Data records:
========================================

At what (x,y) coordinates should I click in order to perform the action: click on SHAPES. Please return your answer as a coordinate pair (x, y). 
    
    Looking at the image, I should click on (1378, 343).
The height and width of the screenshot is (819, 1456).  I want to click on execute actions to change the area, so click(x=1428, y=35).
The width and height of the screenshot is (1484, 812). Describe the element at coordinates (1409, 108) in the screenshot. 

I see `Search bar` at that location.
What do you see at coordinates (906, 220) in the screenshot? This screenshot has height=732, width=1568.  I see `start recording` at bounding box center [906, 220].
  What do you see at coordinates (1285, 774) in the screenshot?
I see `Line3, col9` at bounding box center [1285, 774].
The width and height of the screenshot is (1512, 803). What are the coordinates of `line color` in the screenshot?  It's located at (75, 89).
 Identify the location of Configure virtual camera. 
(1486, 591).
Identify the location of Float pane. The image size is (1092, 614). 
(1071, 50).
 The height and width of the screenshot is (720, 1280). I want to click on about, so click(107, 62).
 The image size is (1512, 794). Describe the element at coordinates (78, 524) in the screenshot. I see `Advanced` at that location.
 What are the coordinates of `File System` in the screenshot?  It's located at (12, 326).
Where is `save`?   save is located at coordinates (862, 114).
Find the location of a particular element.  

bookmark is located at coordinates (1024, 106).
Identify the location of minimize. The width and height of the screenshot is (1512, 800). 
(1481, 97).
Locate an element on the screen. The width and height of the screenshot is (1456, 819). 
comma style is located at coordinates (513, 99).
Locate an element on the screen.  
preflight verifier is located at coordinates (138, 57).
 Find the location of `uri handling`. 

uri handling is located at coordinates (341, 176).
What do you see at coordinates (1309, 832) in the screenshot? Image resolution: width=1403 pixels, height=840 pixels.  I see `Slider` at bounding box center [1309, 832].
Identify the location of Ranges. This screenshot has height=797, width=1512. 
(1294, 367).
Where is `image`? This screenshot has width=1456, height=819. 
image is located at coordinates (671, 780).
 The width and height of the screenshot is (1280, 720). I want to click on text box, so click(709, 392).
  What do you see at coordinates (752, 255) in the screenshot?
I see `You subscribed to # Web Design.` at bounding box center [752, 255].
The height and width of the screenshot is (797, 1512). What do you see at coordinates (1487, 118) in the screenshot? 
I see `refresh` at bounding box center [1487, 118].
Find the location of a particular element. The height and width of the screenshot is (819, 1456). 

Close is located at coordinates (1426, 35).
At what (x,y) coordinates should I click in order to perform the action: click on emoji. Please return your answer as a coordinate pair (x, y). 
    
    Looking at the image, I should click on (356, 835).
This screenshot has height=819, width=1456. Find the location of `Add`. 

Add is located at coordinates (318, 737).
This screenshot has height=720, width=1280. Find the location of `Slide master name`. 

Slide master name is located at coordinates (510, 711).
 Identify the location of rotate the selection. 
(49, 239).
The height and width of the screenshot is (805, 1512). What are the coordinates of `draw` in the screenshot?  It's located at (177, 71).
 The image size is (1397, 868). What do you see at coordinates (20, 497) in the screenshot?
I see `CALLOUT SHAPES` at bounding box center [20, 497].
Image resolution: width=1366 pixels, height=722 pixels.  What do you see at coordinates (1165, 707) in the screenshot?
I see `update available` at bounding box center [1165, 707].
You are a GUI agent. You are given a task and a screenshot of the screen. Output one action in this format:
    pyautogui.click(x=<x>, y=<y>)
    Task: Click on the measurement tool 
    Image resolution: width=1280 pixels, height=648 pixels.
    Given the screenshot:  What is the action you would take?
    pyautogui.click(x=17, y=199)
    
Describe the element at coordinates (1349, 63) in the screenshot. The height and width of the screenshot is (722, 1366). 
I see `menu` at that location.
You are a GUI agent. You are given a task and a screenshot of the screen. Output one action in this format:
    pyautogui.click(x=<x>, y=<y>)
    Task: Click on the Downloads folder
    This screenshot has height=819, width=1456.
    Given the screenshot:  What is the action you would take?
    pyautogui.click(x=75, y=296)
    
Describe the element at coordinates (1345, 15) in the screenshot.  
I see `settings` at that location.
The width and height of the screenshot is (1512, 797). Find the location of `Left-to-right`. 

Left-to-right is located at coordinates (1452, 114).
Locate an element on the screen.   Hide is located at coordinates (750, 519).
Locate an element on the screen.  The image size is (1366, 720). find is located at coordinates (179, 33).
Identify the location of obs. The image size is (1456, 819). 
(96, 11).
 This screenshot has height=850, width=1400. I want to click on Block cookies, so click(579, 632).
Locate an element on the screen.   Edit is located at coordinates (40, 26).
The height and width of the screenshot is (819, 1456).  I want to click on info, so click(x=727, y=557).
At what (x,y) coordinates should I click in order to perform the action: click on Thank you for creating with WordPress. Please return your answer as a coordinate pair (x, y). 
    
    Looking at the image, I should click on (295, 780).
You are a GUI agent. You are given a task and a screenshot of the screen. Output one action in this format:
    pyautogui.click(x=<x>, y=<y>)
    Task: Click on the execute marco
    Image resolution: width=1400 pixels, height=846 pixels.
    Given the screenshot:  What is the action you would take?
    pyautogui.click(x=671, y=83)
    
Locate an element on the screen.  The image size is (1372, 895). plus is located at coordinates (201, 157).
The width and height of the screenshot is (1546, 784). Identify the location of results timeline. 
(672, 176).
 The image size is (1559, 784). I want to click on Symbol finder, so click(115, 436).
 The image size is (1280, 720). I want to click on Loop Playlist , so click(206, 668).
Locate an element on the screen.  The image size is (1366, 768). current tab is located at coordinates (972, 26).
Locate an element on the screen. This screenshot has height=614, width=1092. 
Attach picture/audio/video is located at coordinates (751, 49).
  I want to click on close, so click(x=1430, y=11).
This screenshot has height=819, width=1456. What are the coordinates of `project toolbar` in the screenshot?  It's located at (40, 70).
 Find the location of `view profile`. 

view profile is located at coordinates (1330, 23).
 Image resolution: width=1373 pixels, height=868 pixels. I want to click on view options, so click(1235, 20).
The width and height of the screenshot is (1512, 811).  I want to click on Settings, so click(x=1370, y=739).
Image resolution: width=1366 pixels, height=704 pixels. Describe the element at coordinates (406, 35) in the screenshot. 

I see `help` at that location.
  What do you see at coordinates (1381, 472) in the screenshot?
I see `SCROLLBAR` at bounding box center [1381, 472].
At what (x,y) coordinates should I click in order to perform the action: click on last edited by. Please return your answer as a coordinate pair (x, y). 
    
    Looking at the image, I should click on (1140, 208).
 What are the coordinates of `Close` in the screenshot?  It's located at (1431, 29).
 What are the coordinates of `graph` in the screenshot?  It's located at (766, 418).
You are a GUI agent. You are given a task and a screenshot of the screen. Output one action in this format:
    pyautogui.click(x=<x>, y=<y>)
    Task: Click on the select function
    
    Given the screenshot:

========================================

_What you have to do_:
Render every line of the items above as a JSON list of strings, one string per line, skipping blank lines.

_Task answer_:
[
  "At what (x,y) coordinates should I click in order to perform the action: click on SHAPES. Please return your answer as a coordinate pair (x, y). ",
  "    Looking at the image, I should click on (1378, 343).",
  "The height and width of the screenshot is (819, 1456).  I want to click on execute actions to change the area, so click(x=1428, y=35).",
  "The width and height of the screenshot is (1484, 812). Describe the element at coordinates (1409, 108) in the screenshot. ",
  "I see `Search bar` at that location.",
  "What do you see at coordinates (906, 220) in the screenshot? This screenshot has height=732, width=1568.  I see `start recording` at bounding box center [906, 220].",
  "  What do you see at coordinates (1285, 774) in the screenshot?",
  "I see `Line3, col9` at bounding box center [1285, 774].",
  "The width and height of the screenshot is (1512, 803). What are the coordinates of `line color` in the screenshot?  It's located at (75, 89).",
  " Identify the location of Configure virtual camera. ",
  "(1486, 591).",
  "Identify the location of Float pane. The image size is (1092, 614). ",
  "(1071, 50).",
  " The height and width of the screenshot is (720, 1280). I want to click on about, so click(107, 62).",
  " The image size is (1512, 794). Describe the element at coordinates (78, 524) in the screenshot. I see `Advanced` at that location.",
  " What are the coordinates of `File System` in the screenshot?  It's located at (12, 326).",
  "Where is `save`?   save is located at coordinates (862, 114).",
  "Find the location of a particular element.  ",
  "bookmark is located at coordinates (1024, 106).",
  "Identify the location of minimize. The width and height of the screenshot is (1512, 800). ",
  "(1481, 97).",
  "Locate an element on the screen. The width and height of the screenshot is (1456, 819). ",
  "comma style is located at coordinates (513, 99).",
  "Locate an element on the screen.  ",
  "preflight verifier is located at coordinates (138, 57).",
  " Find the location of `uri handling`. ",
  "uri handling is located at coordinates (341, 176).",
  "What do you see at coordinates (1309, 832) in the screenshot? Image resolution: width=1403 pixels, height=840 pixels.  I see `Slider` at bounding box center [1309, 832].",
  "Identify the location of Ranges. This screenshot has height=797, width=1512. ",
  "(1294, 367).",
  "Where is `image`? This screenshot has width=1456, height=819. ",
  "image is located at coordinates (671, 780).",
  " The width and height of the screenshot is (1280, 720). I want to click on text box, so click(709, 392).",
  "  What do you see at coordinates (752, 255) in the screenshot?",
  "I see `You subscribed to # Web Design.` at bounding box center [752, 255].",
  "The height and width of the screenshot is (797, 1512). What do you see at coordinates (1487, 118) in the screenshot? ",
  "I see `refresh` at bounding box center [1487, 118].",
  "Find the location of a particular element. The height and width of the screenshot is (819, 1456). ",
  "Close is located at coordinates (1426, 35).",
  "At what (x,y) coordinates should I click in order to perform the action: click on emoji. Please return your answer as a coordinate pair (x, y). ",
  "    Looking at the image, I should click on (356, 835).",
  "This screenshot has height=819, width=1456. Find the location of `Add`. ",
  "Add is located at coordinates (318, 737).",
  "This screenshot has height=720, width=1280. Find the location of `Slide master name`. ",
  "Slide master name is located at coordinates (510, 711).",
  " Identify the location of rotate the selection. ",
  "(49, 239).",
  "The height and width of the screenshot is (805, 1512). What are the coordinates of `draw` in the screenshot?  It's located at (177, 71).",
  " The image size is (1397, 868). What do you see at coordinates (20, 497) in the screenshot?",
  "I see `CALLOUT SHAPES` at bounding box center [20, 497].",
  "Image resolution: width=1366 pixels, height=722 pixels.  What do you see at coordinates (1165, 707) in the screenshot?",
  "I see `update available` at bounding box center [1165, 707].",
  "You are a GUI agent. You are given a task and a screenshot of the screen. Output one action in this format:",
  "    pyautogui.click(x=<x>, y=<y>)",
  "    Task: Click on the measurement tool ",
  "    Image resolution: width=1280 pixels, height=648 pixels.",
  "    Given the screenshot:  What is the action you would take?",
  "    pyautogui.click(x=17, y=199)",
  "Describe the element at coordinates (1349, 63) in the screenshot. The height and width of the screenshot is (722, 1366). ",
  "I see `menu` at that location.",
  "You are a GUI agent. You are given a task and a screenshot of the screen. Output one action in this format:",
  "    pyautogui.click(x=<x>, y=<y>)",
  "    Task: Click on the Downloads folder",
  "    This screenshot has height=819, width=1456.",
  "    Given the screenshot:  What is the action you would take?",
  "    pyautogui.click(x=75, y=296)",
  "Describe the element at coordinates (1345, 15) in the screenshot.  ",
  "I see `settings` at that location.",
  "The width and height of the screenshot is (1512, 797). Find the location of `Left-to-right`. ",
  "Left-to-right is located at coordinates (1452, 114).",
  "Locate an element on the screen.   Hide is located at coordinates (750, 519).",
  "Locate an element on the screen.  The image size is (1366, 720). find is located at coordinates (179, 33).",
  "Identify the location of obs. The image size is (1456, 819). ",
  "(96, 11).",
  " This screenshot has height=850, width=1400. I want to click on Block cookies, so click(579, 632).",
  "Locate an element on the screen.   Edit is located at coordinates (40, 26).",
  "The height and width of the screenshot is (819, 1456).  I want to click on info, so click(x=727, y=557).",
  "At what (x,y) coordinates should I click in order to perform the action: click on Thank you for creating with WordPress. Please return your answer as a coordinate pair (x, y). ",
  "    Looking at the image, I should click on (295, 780).",
  "You are a GUI agent. You are given a task and a screenshot of the screen. Output one action in this format:",
  "    pyautogui.click(x=<x>, y=<y>)",
  "    Task: Click on the execute marco",
  "    Image resolution: width=1400 pixels, height=846 pixels.",
  "    Given the screenshot:  What is the action you would take?",
  "    pyautogui.click(x=671, y=83)",
  "Locate an element on the screen.  The image size is (1372, 895). plus is located at coordinates (201, 157).",
  "The width and height of the screenshot is (1546, 784). Identify the location of results timeline. ",
  "(672, 176).",
  " The image size is (1559, 784). I want to click on Symbol finder, so click(115, 436).",
  " The image size is (1280, 720). I want to click on Loop Playlist , so click(206, 668).",
  "Locate an element on the screen.  The image size is (1366, 768). current tab is located at coordinates (972, 26).",
  "Locate an element on the screen. This screenshot has height=614, width=1092. ",
  "Attach picture/audio/video is located at coordinates (751, 49).",
  "  I want to click on close, so click(x=1430, y=11).",
  "This screenshot has height=819, width=1456. What are the coordinates of `project toolbar` in the screenshot?  It's located at (40, 70).",
  " Find the location of `view profile`. ",
  "view profile is located at coordinates (1330, 23).",
  " Image resolution: width=1373 pixels, height=868 pixels. I want to click on view options, so click(1235, 20).",
  "The width and height of the screenshot is (1512, 811).  I want to click on Settings, so click(x=1370, y=739).",
  "Image resolution: width=1366 pixels, height=704 pixels. Describe the element at coordinates (406, 35) in the screenshot. ",
  "I see `help` at that location.",
  "  What do you see at coordinates (1381, 472) in the screenshot?",
  "I see `SCROLLBAR` at bounding box center [1381, 472].",
  "At what (x,y) coordinates should I click in order to perform the action: click on last edited by. Please return your answer as a coordinate pair (x, y). ",
  "    Looking at the image, I should click on (1140, 208).",
  " What are the coordinates of `Close` in the screenshot?  It's located at (1431, 29).",
  " What are the coordinates of `graph` in the screenshot?  It's located at (766, 418).",
  "You are a GUI agent. You are given a task and a screenshot of the screen. Output one action in this format:",
  "    pyautogui.click(x=<x>, y=<y>)",
  "    Task: Click on the select function",
  "    Given the screenshot:"
]